You Can’t Let OCD Win
Starting therapy was one of the biggest blessings in my life. I have learned more about myself in the last two years than I ever have in my thirty years of life. Originally I went to therapy to treat my severe postpartum OCD, but I quickly learned there was so much work to be done on myself. I had been living with such unhealthy behavior patterns that have shaped my life, and I am still working to undo them. As I learned more about my OCD and postpartum OCD, I came to understand that while it is hereditary for me, my symptoms were also reinforced by those unhealthy behavior patterns.
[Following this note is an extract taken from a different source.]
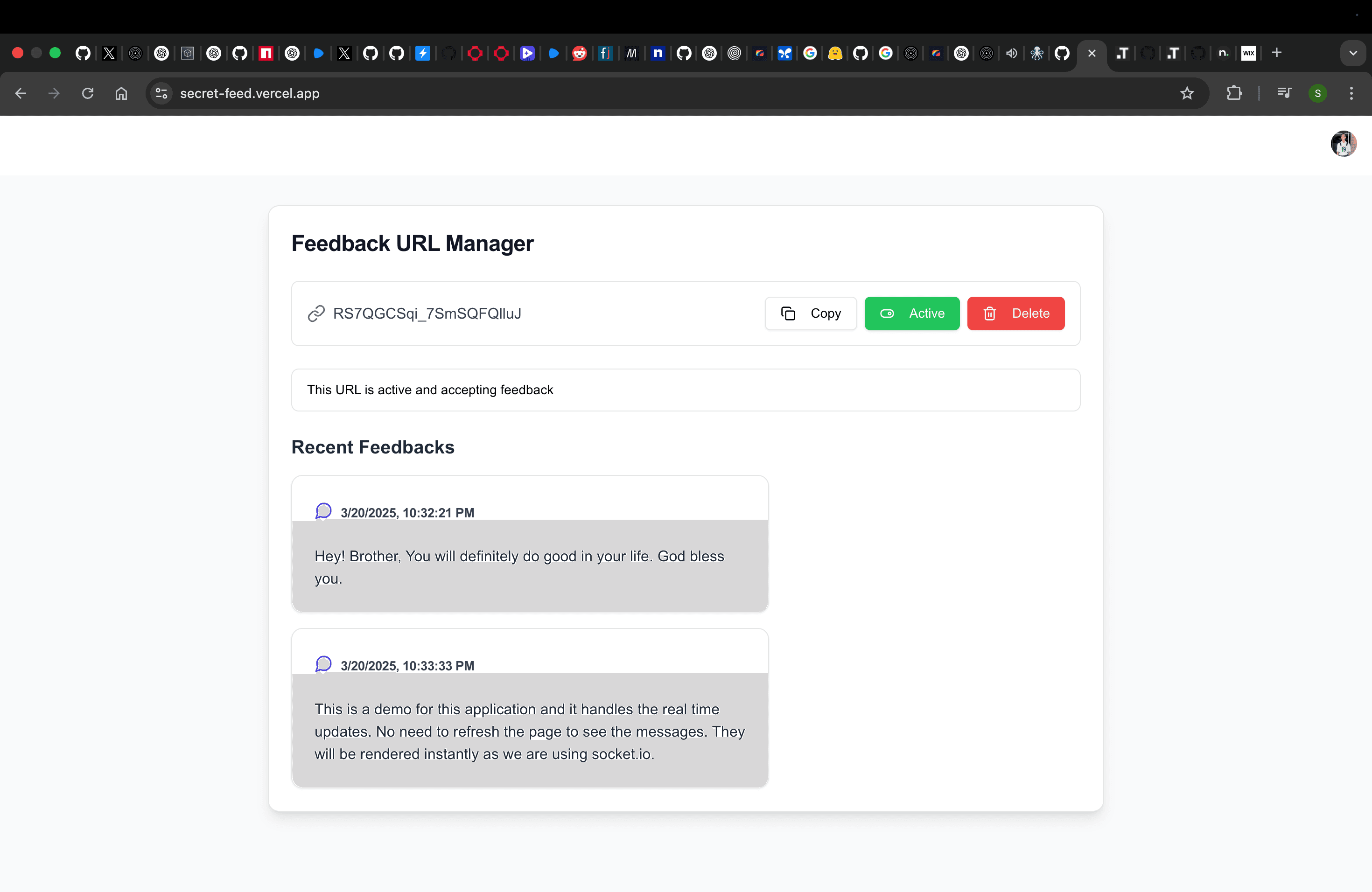View site information left of the address
Image resolution: width=1372 pixels, height=892 pixels.
coord(161,93)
My biggest unhealthy behavior pattern has been one of the hardest to break. Ever since what happened to me my freshman year of college, I have been a completely changed person. That was the year my best friend of over five years said she didn’t like me. I felt so lost and sad after that happened. In my mind, there was something deeply wrong with me. In order to protect myself, I developed a really unhealthy defense mechanism to cope. I decided that no one would ever hurt me like that again, so I never let anyone get too close to me. I would hurt people before they could hurt me. I still am dealing with this issue in therapy because I have lived like this for almost ten years, and I have a hard time figuring out how to break this pattern.
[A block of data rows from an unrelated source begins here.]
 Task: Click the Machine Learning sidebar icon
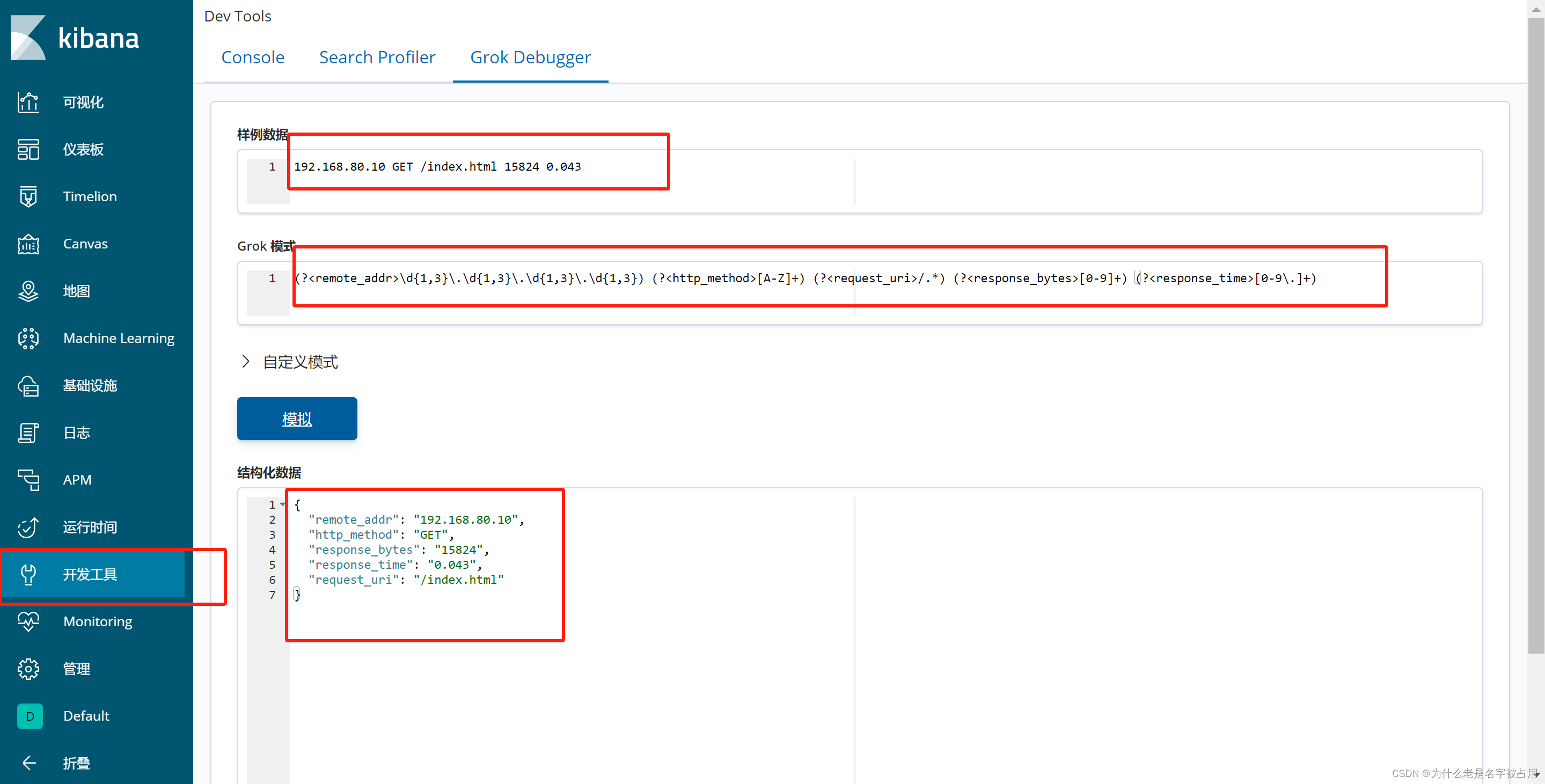pos(27,338)

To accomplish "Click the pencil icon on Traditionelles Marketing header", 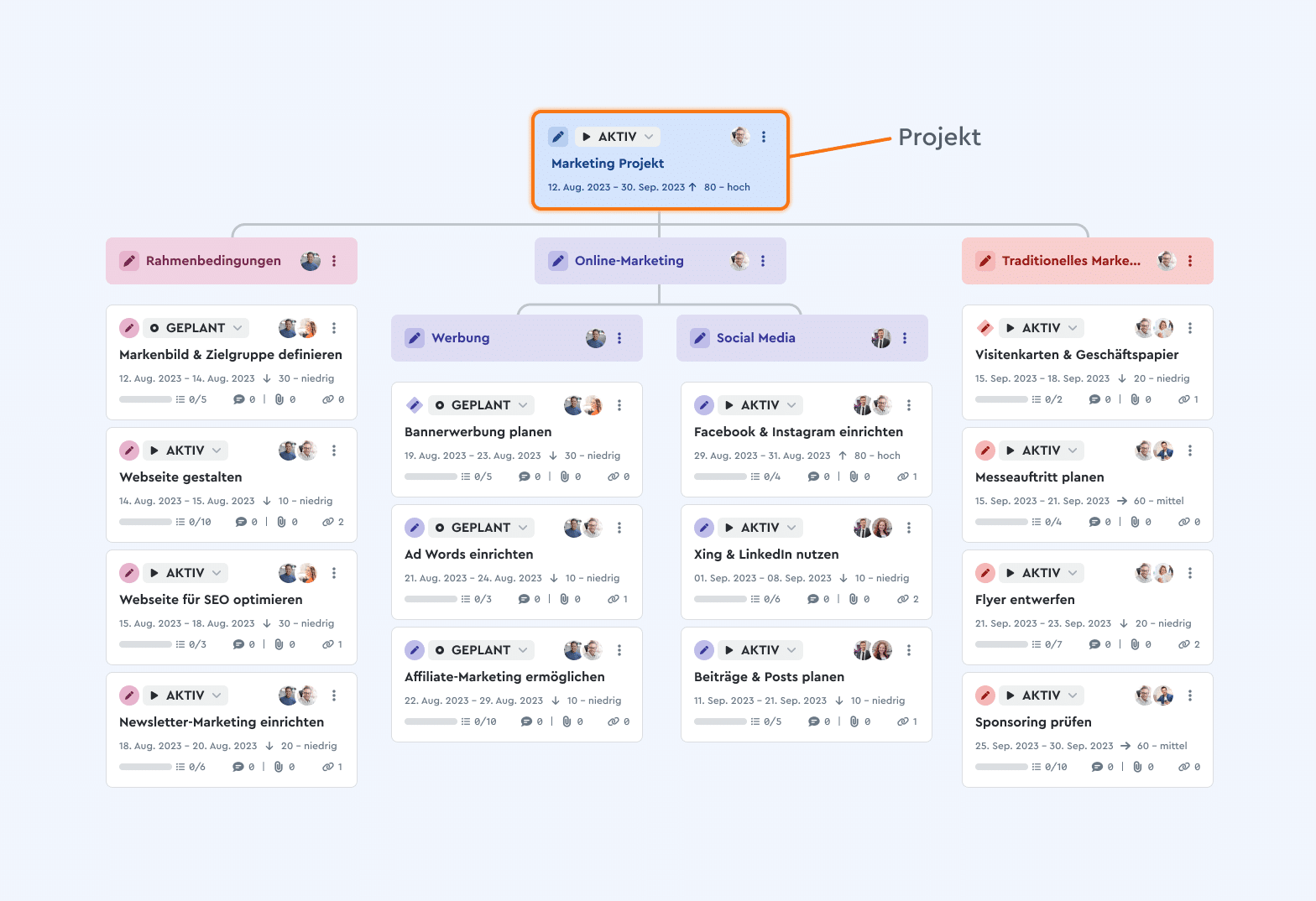I will (x=985, y=261).
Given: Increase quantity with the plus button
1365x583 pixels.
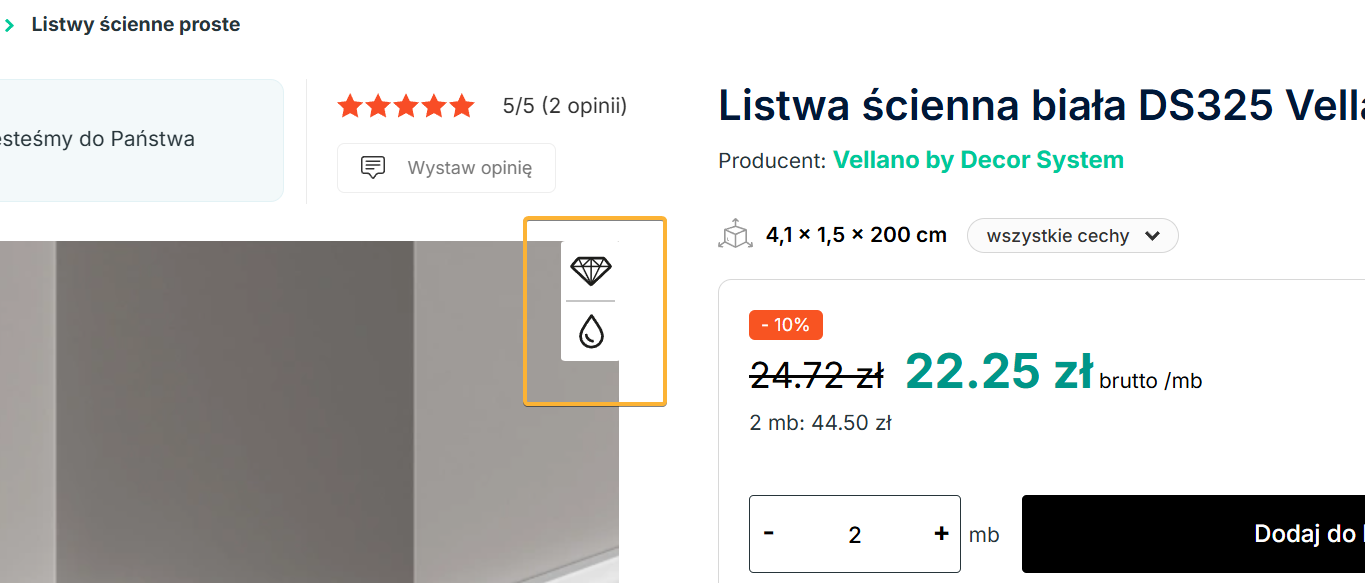Looking at the screenshot, I should point(941,533).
Something else I struggle with is my expectations of others. My personality type is very black and white. I don’t have a whole lot of room for gray areas with people. The OCD type I deal with really focuses on being perfect. I expect perfection out of myself for everything, even though that is not possible. Not only do I expect it from myself, but I expect it from others. I expect people to live, breathe, and think the same way I do. In reality, everyone has their own way to live. I have had such a hard time accepting this fact. In therapy, I have to constantly be reminded that not everyone will see things as I do, no matter how hard I try.
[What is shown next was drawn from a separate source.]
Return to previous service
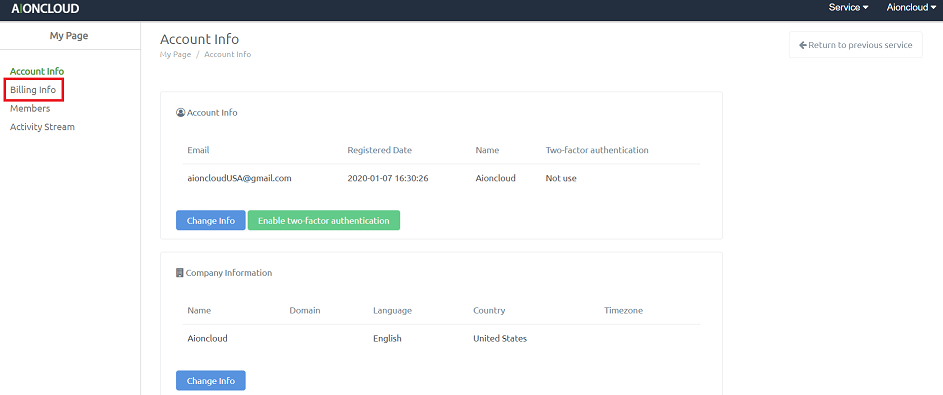 855,45
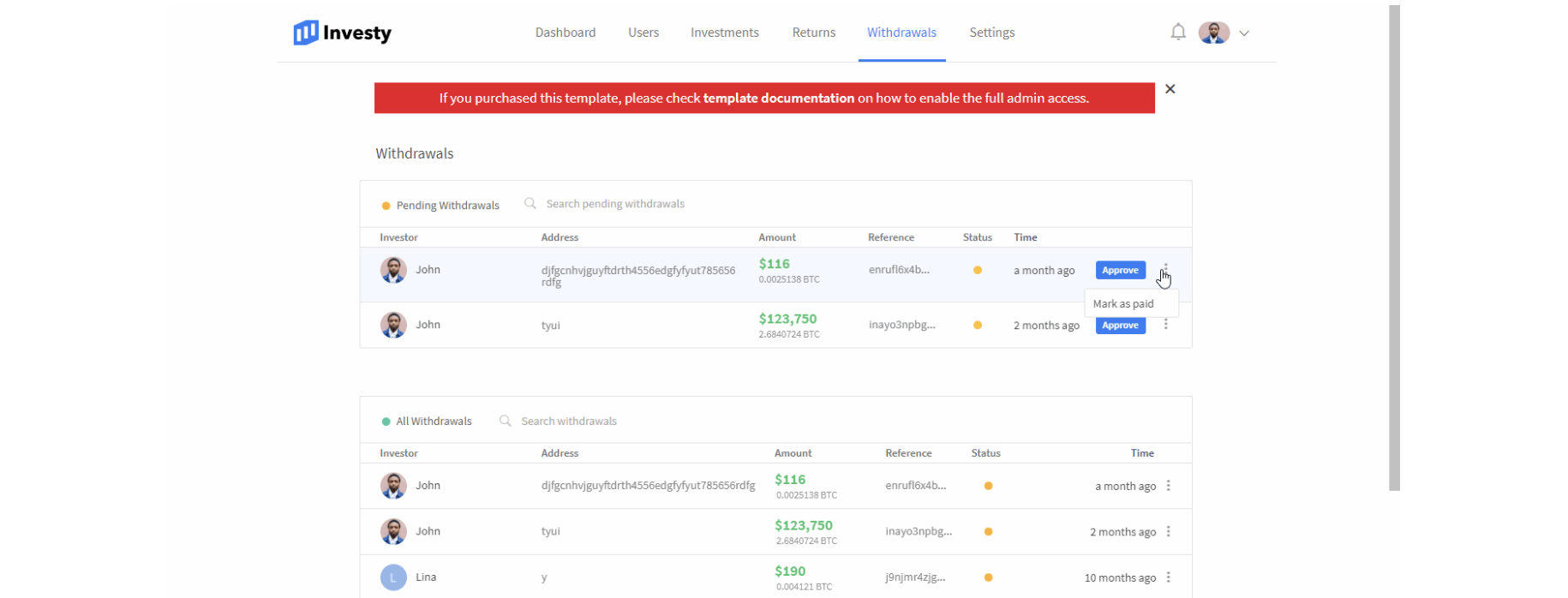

Unfortunately, I am the one person who tends to get in the way of my own happiness. I expect too much out of myself and others. We are all human beings, and human beings make mistakes. No one is perfect, and I have to stop expecting that out of everyone. That is why therapy has been so important to my recovery from postpartum OCD because it has truly helped me learn to let go of my unhealthy behaviors. I work every single session to try to break my unhealthy patterns and stop letting my OCD control my life. OCD always tries to find a way to control me, and I can’t let it win.